A Pacific Northwest weeknight flex: buttery, lemony sockeye with a sheet-pan of springy asparagus and crisp roasted potatoes. Bright, clean, and deeply satisfying with minimal dishes.
Details
Ingredients
- Wild Caught Sockeye Salmon Fillet (Previously Frozen), 1 lb 12–14 oz (2 portions) $11.99 (sale)
- Green Asparagus, 1 lb 1 lb, woody ends trimmed $2.99 (sale)
- Private Selection® Petite Red Gourmet Potatoes, 1.5 lb 12 oz, halved (or quartered if large) $3.50 (sale)
- Pompeii® Lemon Juice, 13 fl oz 2 tbsp $2.50 (sale)
- Garlic (bulb) 2 cloves, finely chopped (or grated) $0.69
- Olive oil 2 1/2 tbsp —
- Butter 1 tbsp —
- Kosher salt & black pepper to taste —
- Optional: fresh dill (Baby Dill, 0.5 oz) 1–2 tbsp chopped $2.49
Instructions
- Prep: Heat oven to 425°F. Line a sheet pan with foil (optional for easier cleanup).
- Prep potatoes: Halve 12 oz petite red potatoes (or quarter if large).
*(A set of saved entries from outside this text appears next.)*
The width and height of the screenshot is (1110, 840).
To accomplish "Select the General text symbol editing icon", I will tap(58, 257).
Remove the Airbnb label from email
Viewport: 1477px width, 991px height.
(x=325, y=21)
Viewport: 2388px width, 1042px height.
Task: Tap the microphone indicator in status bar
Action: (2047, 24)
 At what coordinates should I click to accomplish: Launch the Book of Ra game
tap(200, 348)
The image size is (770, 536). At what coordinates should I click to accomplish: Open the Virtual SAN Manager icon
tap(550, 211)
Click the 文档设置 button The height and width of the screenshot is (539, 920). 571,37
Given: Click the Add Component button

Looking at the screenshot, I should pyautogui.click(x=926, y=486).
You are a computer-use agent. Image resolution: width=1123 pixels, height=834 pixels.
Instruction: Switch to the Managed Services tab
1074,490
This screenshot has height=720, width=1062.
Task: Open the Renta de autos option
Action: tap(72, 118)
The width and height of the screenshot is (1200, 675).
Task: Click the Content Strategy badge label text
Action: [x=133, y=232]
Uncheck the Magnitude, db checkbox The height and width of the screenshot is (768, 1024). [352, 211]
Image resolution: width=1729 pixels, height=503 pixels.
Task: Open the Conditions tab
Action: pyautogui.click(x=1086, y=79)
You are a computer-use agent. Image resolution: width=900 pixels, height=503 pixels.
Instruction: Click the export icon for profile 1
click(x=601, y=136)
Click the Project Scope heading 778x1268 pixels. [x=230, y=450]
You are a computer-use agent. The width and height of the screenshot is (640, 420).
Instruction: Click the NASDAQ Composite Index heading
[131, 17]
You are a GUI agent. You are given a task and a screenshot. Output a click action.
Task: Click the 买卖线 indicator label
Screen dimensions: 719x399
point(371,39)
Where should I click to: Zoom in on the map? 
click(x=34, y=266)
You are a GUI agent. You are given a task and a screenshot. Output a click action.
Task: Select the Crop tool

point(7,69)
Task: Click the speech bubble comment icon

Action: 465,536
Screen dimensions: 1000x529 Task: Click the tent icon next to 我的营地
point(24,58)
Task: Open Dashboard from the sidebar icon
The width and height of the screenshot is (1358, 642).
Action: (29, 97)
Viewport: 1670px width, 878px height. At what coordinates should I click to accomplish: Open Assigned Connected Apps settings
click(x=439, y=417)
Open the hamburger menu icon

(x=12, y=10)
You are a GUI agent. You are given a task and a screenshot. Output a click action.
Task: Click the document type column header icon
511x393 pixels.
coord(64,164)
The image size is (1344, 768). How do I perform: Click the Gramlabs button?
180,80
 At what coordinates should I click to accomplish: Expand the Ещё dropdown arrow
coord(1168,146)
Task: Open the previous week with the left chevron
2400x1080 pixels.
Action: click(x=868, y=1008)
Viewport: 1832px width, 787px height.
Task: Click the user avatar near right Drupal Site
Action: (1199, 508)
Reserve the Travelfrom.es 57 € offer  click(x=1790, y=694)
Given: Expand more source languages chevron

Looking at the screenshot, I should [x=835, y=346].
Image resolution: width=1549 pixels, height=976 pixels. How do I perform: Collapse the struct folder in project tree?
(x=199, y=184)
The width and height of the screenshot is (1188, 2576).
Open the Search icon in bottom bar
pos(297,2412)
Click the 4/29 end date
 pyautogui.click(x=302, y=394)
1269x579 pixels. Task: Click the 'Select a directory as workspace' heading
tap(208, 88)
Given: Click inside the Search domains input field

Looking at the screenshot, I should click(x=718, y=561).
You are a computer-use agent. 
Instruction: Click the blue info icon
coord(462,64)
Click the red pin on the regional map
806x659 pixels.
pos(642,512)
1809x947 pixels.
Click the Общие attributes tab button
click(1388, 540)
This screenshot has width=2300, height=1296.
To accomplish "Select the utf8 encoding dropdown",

Toss potatoes with 1 1/2 tbsp olive oil, 1/2 tsp kosher salt, and 1/4 tsp black pepper right on the sheet pan.
- Roast potatoes: Roast potatoes at 425°F for 18 minutes, then flip/stir to expose new sides.
- Prep asparagus: While potatoes roast, trim 1 lb asparagus (snap off woody ends). Toss asparagus with 1 tbsp olive oil, 1/2 tsp kosher salt, and a pinch of black pepper.
- Add asparagus: After potatoes have roasted 18 minutes, push potatoes to one side and add asparagus to the other side of the sheet pan. Roast 8 minutes.
- Prep salmon: Pat 12–14 oz sockeye salmon dry. Season with 1/2 tsp kosher salt and 1/4 tsp black pepper. In a small bowl, mix 2 tbsp lemon juice, 2 chopped garlic cloves, and 1 tbsp melted butter.
- Finish on pan: Push vegetables to make room. Place salmon skin-side down on the sheet pan. Spoon the lemon-garlic butter over salmon.
- Roast to done: Roast 8–10 minutes more (depending on thickness) until salmon flakes easily and is just cooked through; asparagus should be tender-crisp and potatoes browned.
- Serve: Plate salmon with potatoes and asparagus. Optional: sprinkle 1–2 tbsp chopped dill over the salmon and asparagus. Add an extra squeeze of lemon juice if you like it punchy.
Cook time: 40 minutes
Estimated cost: $16–20
Health notes: Estimated per serving (1/2 recipe): ~720–850 kcal depending on potato portion and oil. High-quality protein + omega-3s from salmon. Add extra asparagus for more fiber and micronutrients; keep butter to 1 tbsp total for a lighter version.
Drink pairing: Sockeye’s richness loves high-acid whites. Go for a zesty, mineral-driven Sauvignon Blanc (Loire-style) or an unoaked Chardonnay (Chablis style). If you prefer pink, a dry Provençal-style rosé is great too.